• _Your instructions_: Gather, from the listing beneath this task, every line holding the string "agent".

• _Data for review_:
++++++++

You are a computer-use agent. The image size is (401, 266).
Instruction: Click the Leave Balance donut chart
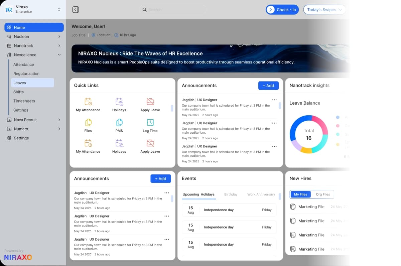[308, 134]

++++++++

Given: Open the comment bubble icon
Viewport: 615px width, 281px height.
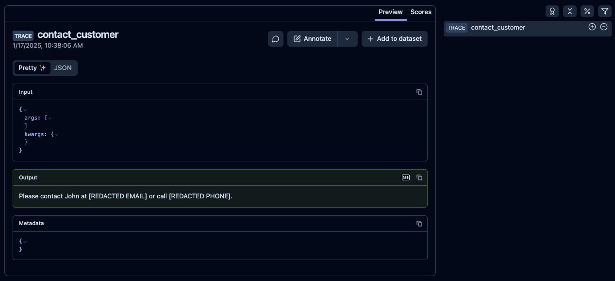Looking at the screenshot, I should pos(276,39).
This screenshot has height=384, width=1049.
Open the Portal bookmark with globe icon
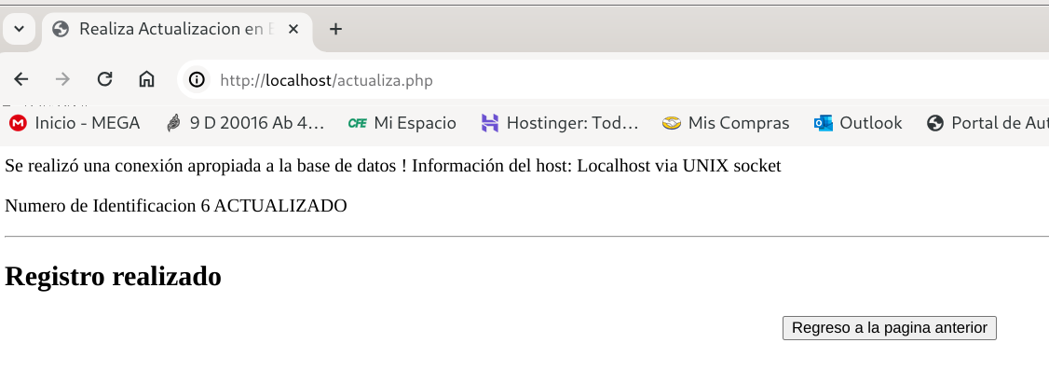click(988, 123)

++++++++

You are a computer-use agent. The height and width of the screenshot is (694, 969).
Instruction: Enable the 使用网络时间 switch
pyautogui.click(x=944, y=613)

++++++++

• _Exercise response_:
You are a computer-use agent. The image size is (401, 266).
You are a computer-use agent. The height and width of the screenshot is (694, 969).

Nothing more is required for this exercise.